With Thanksgiving just around the corner, a West Virginia University researcher is looking into the apparent decline of wild turkeys in several states.
Unlike the farm-raised fowl that grace holiday tables across America, wildlife conservationists say wild turkey populations are declining.
With funding from hunting advocacy organization National Wild Turkey Federation, West Virginia University Associate Professor of Wildlife Ecology Chris Rota will study wild turkey populations in South Dakota. He will use radio transmitters placed on turkeys to better understand their movements and nesting locations.
“Turkey populations are strongly driven primarily by hen survival, and secondarily by reproduction,” he said. “Some of the big factors that might be limiting the population could be predation of adult females. It could be hunter harvest of adult females, and that’s something that we can change via management. But reproduction can also be a part of this as well making sure that there’s appropriate nesting habitat to produce young.”
Rota points out that protecting potential turkey habitats will have a broader reaching impact beyond helping hunters.
“We are protecting that habitat for a whole suite of other critters that are going to use that habitat as well,” he said. “When people enjoy going to wildlife management areas, maybe to hike or to view wildlife, they’re looking at a whole suite of species, even if that habitat was set aside for hunters.”

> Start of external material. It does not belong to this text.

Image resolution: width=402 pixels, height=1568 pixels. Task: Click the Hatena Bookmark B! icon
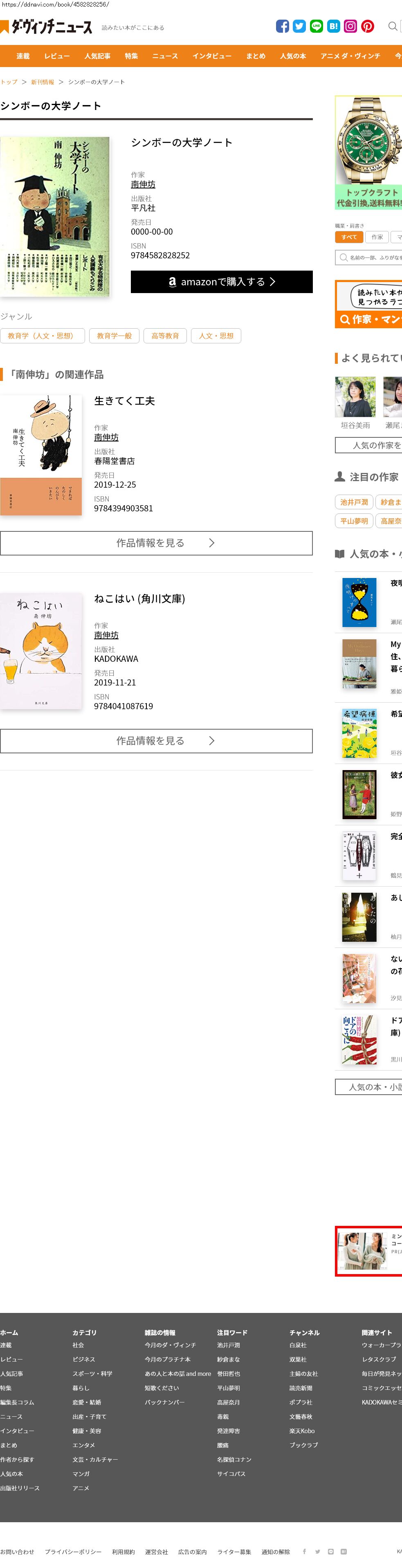333,26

Rota said hunters drive conservation efforts because the fees they pay, from excise taxes on firearms to hunting licenses, fund wildlife conservation efforts.
“Hunters for a century or more have been really integral in the conservation, not just of our iconic big game species, like turkey or white tailed deer, but also in conservation of myriad species,” he said.
Reversing downward trends is important because turkeys play an important ecological role as prey, but also a societal role as part of many Native American food and cultural systems.